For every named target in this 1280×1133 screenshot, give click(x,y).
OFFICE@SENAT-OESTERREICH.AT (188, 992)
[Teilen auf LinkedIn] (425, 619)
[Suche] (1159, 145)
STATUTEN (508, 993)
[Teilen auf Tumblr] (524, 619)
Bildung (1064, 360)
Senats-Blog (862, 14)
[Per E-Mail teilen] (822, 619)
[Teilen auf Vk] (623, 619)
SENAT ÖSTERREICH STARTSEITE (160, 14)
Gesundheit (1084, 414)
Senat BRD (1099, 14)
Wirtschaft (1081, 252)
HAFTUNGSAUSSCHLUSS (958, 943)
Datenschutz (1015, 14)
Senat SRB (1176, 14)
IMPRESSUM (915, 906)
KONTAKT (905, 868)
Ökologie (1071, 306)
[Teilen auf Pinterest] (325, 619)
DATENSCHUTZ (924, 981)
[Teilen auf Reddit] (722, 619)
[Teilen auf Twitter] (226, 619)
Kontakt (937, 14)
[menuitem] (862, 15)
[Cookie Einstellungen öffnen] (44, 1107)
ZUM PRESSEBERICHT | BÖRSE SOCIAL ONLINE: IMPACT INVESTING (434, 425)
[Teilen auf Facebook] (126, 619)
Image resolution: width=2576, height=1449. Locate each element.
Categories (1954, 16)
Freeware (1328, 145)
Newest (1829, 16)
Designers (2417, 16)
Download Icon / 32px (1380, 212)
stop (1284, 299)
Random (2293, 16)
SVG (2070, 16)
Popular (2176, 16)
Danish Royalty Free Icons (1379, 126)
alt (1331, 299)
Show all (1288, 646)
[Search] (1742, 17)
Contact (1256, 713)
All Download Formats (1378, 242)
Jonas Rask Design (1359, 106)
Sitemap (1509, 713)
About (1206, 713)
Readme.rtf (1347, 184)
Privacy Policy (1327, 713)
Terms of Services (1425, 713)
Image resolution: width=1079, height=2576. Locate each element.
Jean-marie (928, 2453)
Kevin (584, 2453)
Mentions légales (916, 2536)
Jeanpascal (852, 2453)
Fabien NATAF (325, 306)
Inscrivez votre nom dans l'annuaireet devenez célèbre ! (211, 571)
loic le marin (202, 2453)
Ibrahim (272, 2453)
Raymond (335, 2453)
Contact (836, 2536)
====
* Instructions for the task *
Look through the data above and report every line in which "element" appears.

* Solution to this problem *
Image resolution: width=2576, height=1449. Locate each element.
Image resolution: width=1079, height=2576. Locate each element.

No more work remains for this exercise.